**WORK INSTRUCTIONS:** All entries must be repeated exactly; do not include the pictures.
***** DATA TO PROCESS *****
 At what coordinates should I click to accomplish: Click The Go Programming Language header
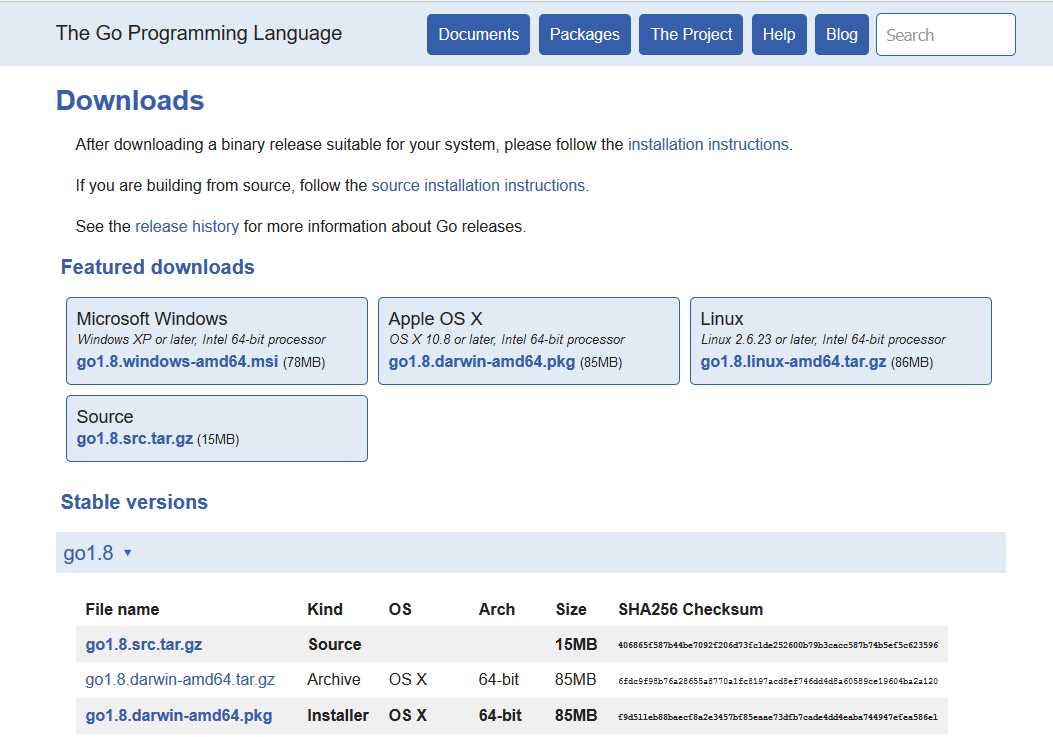198,33
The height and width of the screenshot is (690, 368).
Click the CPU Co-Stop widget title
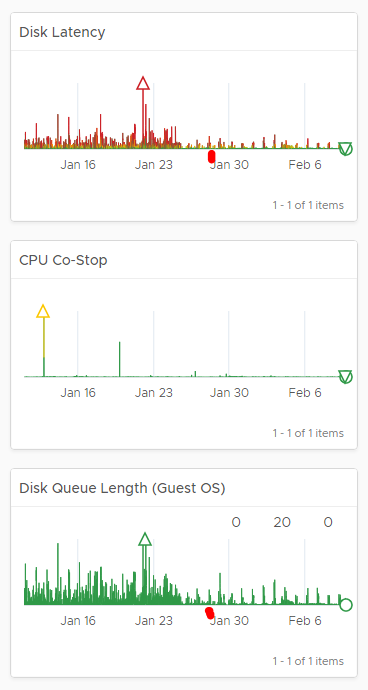63,260
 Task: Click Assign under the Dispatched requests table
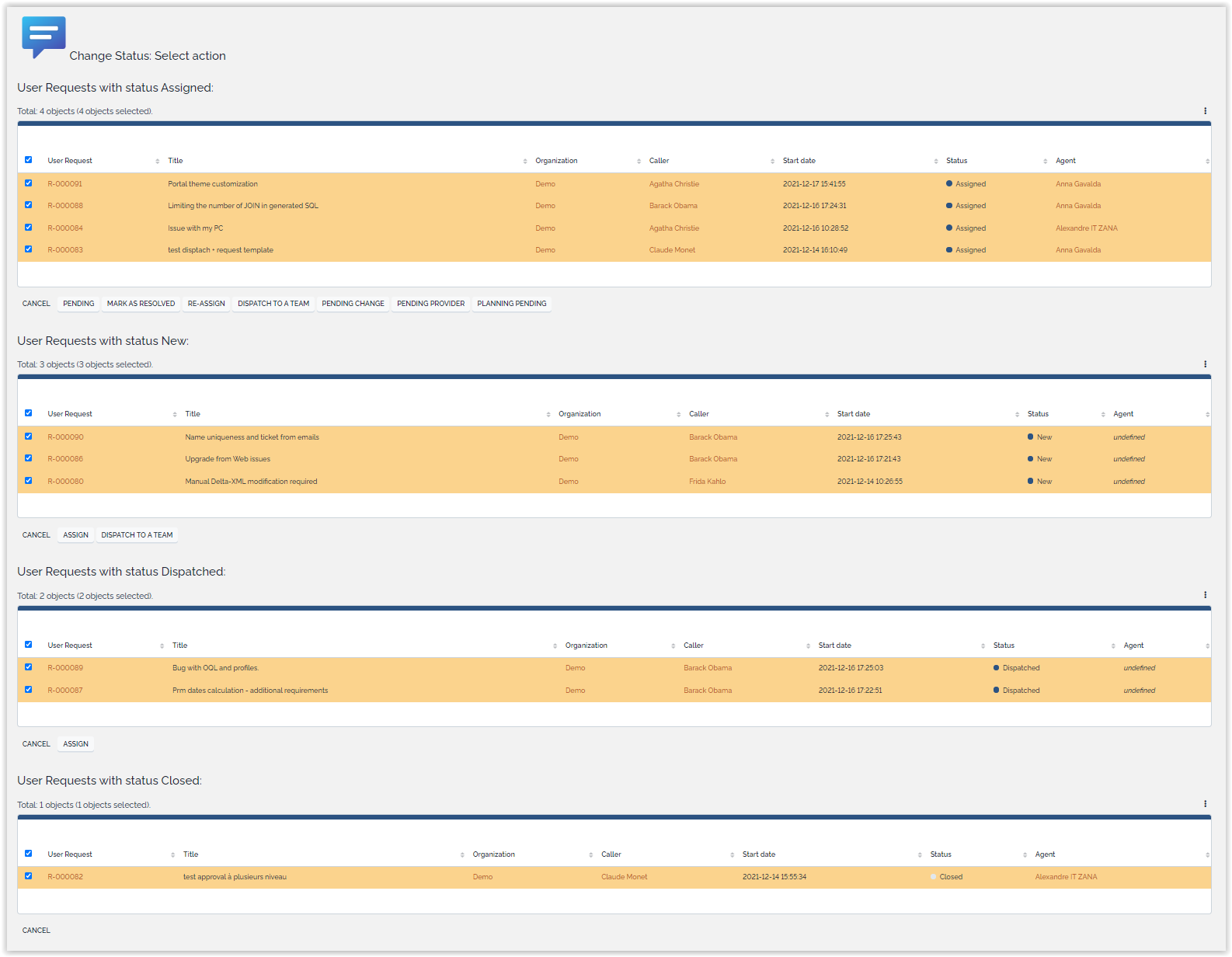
*****
**RESPONSE TO THIS EXERCISE:**
 At what coordinates should I click to accomplish: Click The Go Programming Language header
198,33
The height and width of the screenshot is (690, 368).
Click the CPU Co-Stop widget title
63,260
 Task: Click Assign under the Dispatched requests table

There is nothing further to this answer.